Measuring Out-of-Time-Order Correlators on a Nuclear Magnetic Resonance Quantum Simulator

The idea of the out-of-time-order correlator (OTOC) has recently emerged in the study of both condensed matter systems and gravitational systems. It not only plays a key role in investigating the holographic duality between a strongly interacting quantum system and a gravitational system, it also diagnoses the chaotic behavior of many-body quantum systems and characterizes information scrambling. Based on OTOCs, three different concepts-quantum chaos, holographic duality, and information scrambling-are found to be intimately related to each other. Despite its theoretical importance, the experimental measurement of the OTOC is quite challenging, and thus far there is no experimental measurement of the OTOC for local operators.
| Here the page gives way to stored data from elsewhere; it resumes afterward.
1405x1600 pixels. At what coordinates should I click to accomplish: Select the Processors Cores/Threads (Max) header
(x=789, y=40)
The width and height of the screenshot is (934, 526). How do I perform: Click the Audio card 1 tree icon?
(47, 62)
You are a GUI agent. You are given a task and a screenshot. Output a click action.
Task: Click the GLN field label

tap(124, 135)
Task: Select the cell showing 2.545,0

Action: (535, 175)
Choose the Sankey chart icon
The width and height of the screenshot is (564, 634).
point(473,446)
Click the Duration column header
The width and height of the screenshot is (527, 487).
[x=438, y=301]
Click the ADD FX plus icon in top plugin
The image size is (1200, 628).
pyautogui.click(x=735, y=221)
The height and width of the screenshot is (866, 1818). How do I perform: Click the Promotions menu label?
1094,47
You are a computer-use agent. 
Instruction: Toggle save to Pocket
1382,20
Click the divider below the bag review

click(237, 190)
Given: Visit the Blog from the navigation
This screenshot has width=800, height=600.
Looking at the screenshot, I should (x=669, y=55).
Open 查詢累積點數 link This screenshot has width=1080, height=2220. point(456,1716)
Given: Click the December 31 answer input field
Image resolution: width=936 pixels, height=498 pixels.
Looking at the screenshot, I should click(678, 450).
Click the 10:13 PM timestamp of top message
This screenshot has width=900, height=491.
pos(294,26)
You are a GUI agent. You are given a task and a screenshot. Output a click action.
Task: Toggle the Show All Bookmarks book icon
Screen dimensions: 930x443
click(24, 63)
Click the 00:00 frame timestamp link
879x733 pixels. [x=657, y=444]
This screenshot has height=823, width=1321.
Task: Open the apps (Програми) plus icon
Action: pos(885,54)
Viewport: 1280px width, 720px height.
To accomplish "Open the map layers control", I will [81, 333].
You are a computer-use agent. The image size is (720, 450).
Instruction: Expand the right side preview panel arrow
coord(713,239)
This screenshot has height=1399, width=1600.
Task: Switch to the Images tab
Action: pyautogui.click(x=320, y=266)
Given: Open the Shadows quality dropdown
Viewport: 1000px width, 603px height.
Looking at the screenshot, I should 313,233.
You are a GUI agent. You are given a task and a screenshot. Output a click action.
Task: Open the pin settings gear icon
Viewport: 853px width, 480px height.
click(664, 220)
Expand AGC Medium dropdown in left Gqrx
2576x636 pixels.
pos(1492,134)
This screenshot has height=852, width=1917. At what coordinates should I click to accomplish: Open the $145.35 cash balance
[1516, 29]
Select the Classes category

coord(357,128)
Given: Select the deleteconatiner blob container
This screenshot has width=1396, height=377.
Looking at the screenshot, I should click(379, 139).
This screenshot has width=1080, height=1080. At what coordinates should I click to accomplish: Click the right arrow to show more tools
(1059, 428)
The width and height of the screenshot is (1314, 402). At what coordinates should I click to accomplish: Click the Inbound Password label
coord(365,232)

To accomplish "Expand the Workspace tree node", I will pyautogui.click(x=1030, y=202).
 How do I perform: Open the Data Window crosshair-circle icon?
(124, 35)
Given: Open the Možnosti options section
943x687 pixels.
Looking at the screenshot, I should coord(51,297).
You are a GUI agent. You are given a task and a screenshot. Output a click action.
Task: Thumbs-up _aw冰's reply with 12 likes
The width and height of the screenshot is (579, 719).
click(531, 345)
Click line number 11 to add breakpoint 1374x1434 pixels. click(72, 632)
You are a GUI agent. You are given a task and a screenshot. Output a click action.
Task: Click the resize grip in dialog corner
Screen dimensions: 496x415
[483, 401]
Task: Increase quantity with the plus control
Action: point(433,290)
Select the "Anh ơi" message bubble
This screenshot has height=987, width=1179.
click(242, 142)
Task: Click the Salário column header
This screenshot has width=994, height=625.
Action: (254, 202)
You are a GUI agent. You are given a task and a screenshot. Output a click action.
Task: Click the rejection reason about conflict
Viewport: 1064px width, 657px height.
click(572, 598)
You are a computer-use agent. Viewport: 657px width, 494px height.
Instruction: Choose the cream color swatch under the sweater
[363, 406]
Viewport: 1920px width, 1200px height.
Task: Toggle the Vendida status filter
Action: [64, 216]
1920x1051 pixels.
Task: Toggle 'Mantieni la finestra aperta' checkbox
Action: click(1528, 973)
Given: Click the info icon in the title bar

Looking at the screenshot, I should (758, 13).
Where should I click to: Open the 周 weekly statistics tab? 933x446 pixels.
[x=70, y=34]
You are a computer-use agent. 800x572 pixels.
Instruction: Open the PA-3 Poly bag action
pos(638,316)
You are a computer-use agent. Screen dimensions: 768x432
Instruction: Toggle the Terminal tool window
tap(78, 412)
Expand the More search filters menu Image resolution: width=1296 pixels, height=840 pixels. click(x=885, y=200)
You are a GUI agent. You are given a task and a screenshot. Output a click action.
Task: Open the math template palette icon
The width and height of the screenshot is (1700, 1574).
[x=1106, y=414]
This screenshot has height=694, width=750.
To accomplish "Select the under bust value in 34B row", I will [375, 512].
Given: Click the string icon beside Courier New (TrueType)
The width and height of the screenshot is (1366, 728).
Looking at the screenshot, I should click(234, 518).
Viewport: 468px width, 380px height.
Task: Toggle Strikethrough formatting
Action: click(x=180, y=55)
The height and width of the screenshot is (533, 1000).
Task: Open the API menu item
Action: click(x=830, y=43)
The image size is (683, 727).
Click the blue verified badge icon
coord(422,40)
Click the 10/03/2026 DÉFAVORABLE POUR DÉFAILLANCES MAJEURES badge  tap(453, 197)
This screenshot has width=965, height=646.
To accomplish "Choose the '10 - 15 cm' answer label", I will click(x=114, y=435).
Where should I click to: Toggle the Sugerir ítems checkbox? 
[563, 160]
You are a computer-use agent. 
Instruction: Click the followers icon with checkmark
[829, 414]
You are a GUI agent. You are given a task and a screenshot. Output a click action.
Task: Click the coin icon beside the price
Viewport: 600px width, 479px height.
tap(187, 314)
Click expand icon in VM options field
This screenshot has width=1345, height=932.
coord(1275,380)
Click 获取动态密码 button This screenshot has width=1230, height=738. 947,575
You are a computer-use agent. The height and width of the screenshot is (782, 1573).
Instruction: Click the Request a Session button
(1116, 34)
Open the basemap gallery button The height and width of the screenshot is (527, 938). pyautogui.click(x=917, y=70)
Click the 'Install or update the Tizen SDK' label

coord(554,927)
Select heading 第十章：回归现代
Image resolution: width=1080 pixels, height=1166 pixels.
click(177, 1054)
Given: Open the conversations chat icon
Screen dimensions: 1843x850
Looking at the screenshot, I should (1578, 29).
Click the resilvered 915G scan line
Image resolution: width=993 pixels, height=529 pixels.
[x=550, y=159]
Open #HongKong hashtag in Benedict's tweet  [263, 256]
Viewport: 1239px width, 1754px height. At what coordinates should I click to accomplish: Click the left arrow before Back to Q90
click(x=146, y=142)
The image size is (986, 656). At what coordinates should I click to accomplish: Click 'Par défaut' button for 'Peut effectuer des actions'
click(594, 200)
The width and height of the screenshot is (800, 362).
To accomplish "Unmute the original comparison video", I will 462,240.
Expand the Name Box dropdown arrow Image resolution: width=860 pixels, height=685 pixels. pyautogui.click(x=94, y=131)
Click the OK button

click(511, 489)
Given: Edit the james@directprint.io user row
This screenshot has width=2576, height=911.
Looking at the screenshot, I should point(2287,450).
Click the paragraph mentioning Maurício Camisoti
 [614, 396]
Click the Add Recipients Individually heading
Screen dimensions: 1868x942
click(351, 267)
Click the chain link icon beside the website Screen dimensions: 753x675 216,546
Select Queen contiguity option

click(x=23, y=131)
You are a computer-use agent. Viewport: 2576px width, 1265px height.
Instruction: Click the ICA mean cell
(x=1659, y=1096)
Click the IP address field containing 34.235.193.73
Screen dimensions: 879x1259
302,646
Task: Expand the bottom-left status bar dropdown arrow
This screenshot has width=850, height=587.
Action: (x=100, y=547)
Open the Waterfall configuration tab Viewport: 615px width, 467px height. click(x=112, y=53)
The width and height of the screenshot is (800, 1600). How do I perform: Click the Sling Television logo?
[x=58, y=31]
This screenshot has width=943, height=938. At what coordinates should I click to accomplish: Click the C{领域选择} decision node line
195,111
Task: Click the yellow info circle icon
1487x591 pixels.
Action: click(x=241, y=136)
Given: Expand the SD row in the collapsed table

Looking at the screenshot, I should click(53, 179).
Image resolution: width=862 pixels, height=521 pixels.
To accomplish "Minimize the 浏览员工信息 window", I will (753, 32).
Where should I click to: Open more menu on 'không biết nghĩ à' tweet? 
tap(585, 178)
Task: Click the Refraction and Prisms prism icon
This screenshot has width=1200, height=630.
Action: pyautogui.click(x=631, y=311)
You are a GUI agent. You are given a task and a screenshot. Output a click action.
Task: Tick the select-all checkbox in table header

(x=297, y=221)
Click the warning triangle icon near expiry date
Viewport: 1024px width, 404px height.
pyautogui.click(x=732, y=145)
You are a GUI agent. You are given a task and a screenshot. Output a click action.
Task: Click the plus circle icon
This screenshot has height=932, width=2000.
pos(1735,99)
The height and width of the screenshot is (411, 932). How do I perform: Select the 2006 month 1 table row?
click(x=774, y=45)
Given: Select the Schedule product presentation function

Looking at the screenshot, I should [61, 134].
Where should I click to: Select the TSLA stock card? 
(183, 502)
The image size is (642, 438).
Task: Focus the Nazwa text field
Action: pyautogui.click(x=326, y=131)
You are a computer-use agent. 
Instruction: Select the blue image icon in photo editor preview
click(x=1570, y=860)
Here, we report the measurement of OTOCs of local operators for an Ising spin chain on a nuclear magnetic resonance quantum simulator. We observe that the OTOC behaves differently in the integrable and nonintegrable cases. Based on the recent discovered relationship between OTOCs and the growth of entanglement entropy in the many-body system, we extract the entanglement entropy from the measured OTOCs, which clearly shows that the information entropy oscillates in time for integrable models and scrambles for nonintgrable models. With the measured OTOCs, we also obtain the experimental result of the butterfly velocity, which measures the speed of correlation propagation. Our experiment paves a way for experimentally studying quantum chaos, holographic duality, and information scrambling in many-body quantum systems with quantum simulators.